Collected data entries

##########

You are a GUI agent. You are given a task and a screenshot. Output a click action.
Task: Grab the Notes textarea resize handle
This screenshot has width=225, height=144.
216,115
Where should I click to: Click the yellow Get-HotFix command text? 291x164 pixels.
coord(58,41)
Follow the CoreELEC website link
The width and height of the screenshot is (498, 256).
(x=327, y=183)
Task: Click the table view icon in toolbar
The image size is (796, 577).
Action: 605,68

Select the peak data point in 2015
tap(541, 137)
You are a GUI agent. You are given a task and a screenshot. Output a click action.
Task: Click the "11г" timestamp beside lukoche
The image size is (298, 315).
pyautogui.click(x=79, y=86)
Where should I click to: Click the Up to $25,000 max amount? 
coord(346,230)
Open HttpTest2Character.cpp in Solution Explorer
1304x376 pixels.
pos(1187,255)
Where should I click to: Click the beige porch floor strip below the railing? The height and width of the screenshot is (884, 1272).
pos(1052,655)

##########

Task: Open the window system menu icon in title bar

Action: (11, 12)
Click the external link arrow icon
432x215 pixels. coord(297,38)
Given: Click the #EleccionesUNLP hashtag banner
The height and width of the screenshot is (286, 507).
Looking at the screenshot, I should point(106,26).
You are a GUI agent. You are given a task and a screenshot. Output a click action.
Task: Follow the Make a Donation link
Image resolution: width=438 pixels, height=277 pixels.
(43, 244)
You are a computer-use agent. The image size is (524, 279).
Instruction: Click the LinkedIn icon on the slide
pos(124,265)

##########

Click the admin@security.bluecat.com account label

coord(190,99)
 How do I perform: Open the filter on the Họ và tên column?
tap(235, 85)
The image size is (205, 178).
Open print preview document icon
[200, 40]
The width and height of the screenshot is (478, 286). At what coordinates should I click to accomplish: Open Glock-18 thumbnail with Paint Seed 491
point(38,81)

##########

The lines that mention the word "Follow" should be pulled from the records above.

Follow the CoreELEC website link
Task: Follow the Make a Donation link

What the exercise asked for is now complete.